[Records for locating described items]

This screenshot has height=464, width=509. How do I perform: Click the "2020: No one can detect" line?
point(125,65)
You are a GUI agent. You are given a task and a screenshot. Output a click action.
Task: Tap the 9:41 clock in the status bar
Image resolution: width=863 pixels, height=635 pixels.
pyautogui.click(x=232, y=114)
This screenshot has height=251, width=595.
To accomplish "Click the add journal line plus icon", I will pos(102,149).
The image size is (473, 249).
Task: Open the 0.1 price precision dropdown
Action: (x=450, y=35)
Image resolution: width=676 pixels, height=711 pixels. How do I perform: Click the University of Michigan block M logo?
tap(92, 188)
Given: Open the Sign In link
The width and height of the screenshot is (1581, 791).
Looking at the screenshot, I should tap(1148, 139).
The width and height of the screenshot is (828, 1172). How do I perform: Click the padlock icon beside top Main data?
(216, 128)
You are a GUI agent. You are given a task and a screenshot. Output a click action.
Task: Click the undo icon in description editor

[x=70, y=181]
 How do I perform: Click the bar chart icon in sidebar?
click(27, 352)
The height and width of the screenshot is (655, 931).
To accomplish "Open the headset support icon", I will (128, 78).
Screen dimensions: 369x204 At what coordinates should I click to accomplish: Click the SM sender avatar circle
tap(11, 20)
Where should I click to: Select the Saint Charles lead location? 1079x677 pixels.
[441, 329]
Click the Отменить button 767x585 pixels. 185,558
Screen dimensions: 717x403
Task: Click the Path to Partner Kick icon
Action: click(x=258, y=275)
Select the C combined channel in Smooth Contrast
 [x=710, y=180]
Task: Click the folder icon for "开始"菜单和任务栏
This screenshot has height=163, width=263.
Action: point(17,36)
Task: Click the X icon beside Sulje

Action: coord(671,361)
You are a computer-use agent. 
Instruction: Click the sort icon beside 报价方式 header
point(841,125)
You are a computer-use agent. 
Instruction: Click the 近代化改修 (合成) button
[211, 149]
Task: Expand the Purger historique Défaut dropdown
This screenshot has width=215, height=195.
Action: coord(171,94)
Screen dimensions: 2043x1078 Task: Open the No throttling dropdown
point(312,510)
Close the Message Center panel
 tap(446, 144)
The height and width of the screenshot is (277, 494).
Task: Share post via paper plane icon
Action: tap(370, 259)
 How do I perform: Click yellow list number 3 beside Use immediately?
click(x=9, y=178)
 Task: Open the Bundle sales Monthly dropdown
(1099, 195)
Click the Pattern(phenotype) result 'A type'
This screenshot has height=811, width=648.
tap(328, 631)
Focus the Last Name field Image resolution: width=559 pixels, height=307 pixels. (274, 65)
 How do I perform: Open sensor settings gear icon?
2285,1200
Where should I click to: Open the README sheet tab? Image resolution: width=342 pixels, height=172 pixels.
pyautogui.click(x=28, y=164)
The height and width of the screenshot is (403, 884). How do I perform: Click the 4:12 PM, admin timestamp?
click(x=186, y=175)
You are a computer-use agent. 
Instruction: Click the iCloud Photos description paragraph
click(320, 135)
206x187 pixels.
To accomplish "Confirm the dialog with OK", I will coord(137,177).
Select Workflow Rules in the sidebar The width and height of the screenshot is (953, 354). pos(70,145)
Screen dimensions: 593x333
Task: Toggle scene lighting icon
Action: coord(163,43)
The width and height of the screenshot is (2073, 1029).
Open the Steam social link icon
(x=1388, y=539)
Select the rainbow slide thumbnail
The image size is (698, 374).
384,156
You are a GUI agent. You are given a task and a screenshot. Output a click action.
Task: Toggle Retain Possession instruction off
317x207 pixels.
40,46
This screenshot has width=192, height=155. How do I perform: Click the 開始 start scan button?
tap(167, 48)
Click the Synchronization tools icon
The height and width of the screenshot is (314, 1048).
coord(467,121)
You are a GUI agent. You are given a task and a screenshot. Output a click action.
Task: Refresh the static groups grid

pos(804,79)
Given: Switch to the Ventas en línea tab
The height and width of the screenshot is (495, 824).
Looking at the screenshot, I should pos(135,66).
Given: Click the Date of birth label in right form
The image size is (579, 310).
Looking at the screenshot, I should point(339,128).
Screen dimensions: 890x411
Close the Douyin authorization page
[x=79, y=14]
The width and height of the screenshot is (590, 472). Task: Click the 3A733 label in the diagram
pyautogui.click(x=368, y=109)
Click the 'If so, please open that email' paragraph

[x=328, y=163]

*Exercise*.
Rewrite the records above, replacing every "GUI agent" with "screen assistant" and leaving all else unchanged.

*Written answer*.
This screenshot has height=464, width=509. How do I perform: Click the "2020: No one can detect" line?
point(125,65)
You are a screen assistant. You are given a task and a screenshot. Output a click action.
Task: Tap the 9:41 clock in the status bar
Image resolution: width=863 pixels, height=635 pixels.
pyautogui.click(x=232, y=114)
This screenshot has height=251, width=595.
To accomplish "Click the add journal line plus icon", I will pos(102,149).
The image size is (473, 249).
Task: Open the 0.1 price precision dropdown
Action: (x=450, y=35)
Image resolution: width=676 pixels, height=711 pixels. How do I perform: Click the University of Michigan block M logo?
tap(92, 188)
Given: Open the Sign In link
The width and height of the screenshot is (1581, 791).
Looking at the screenshot, I should tap(1148, 139).
The width and height of the screenshot is (828, 1172). How do I perform: Click the padlock icon beside top Main data?
(216, 128)
You are a screen assistant. You are given a task and a screenshot. Output a click action.
Task: Click the undo icon in description editor

[x=70, y=181]
 How do I perform: Click the bar chart icon in sidebar?
click(27, 352)
The height and width of the screenshot is (655, 931).
To accomplish "Open the headset support icon", I will (128, 78).
Screen dimensions: 369x204 At what coordinates should I click to accomplish: Click the SM sender avatar circle
tap(11, 20)
Where should I click to: Select the Saint Charles lead location? 1079x677 pixels.
[441, 329]
Click the Отменить button 767x585 pixels. 185,558
Screen dimensions: 717x403
Task: Click the Path to Partner Kick icon
Action: click(x=258, y=275)
Select the C combined channel in Smooth Contrast
 [x=710, y=180]
Task: Click the folder icon for "开始"菜单和任务栏
This screenshot has height=163, width=263.
Action: point(17,36)
Task: Click the X icon beside Sulje

Action: coord(671,361)
You are a computer-use agent. 
Instruction: Click the sort icon beside 报价方式 header
point(841,125)
You are a computer-use agent. 
Instruction: Click the 近代化改修 (合成) button
[211, 149]
Task: Expand the Purger historique Défaut dropdown
This screenshot has width=215, height=195.
Action: coord(171,94)
Screen dimensions: 2043x1078 Task: Open the No throttling dropdown
point(312,510)
Close the Message Center panel
 tap(446, 144)
The height and width of the screenshot is (277, 494).
Task: Share post via paper plane icon
Action: tap(370, 259)
 How do I perform: Click yellow list number 3 beside Use immediately?
click(x=9, y=178)
 Task: Open the Bundle sales Monthly dropdown
(1099, 195)
Click the Pattern(phenotype) result 'A type'
This screenshot has height=811, width=648.
tap(328, 631)
Focus the Last Name field Image resolution: width=559 pixels, height=307 pixels. (274, 65)
 How do I perform: Open sensor settings gear icon?
2285,1200
Where should I click to: Open the README sheet tab? Image resolution: width=342 pixels, height=172 pixels.
pyautogui.click(x=28, y=164)
The height and width of the screenshot is (403, 884). How do I perform: Click the 4:12 PM, admin timestamp?
click(x=186, y=175)
You are a computer-use agent. 
Instruction: Click the iCloud Photos description paragraph
click(320, 135)
206x187 pixels.
To accomplish "Confirm the dialog with OK", I will coord(137,177).
Select Workflow Rules in the sidebar The width and height of the screenshot is (953, 354). pos(70,145)
Screen dimensions: 593x333
Task: Toggle scene lighting icon
Action: coord(163,43)
The width and height of the screenshot is (2073, 1029).
Open the Steam social link icon
(x=1388, y=539)
Select the rainbow slide thumbnail
The image size is (698, 374).
384,156
You are a screen assistant. You are given a task and a screenshot. Output a click action.
Task: Toggle Retain Possession instruction off
317x207 pixels.
40,46
This screenshot has width=192, height=155. How do I perform: Click the 開始 start scan button?
tap(167, 48)
Click the Synchronization tools icon
The height and width of the screenshot is (314, 1048).
coord(467,121)
You are a screen assistant. You are given a task and a screenshot. Output a click action.
Task: Refresh the static groups grid

pos(804,79)
Given: Switch to the Ventas en línea tab
The height and width of the screenshot is (495, 824).
Looking at the screenshot, I should pos(135,66).
Given: Click the Date of birth label in right form
The image size is (579, 310).
Looking at the screenshot, I should point(339,128).
Screen dimensions: 890x411
Close the Douyin authorization page
[x=79, y=14]
The width and height of the screenshot is (590, 472). Task: Click the 3A733 label in the diagram
pyautogui.click(x=368, y=109)
Click the 'If so, please open that email' paragraph

[x=328, y=163]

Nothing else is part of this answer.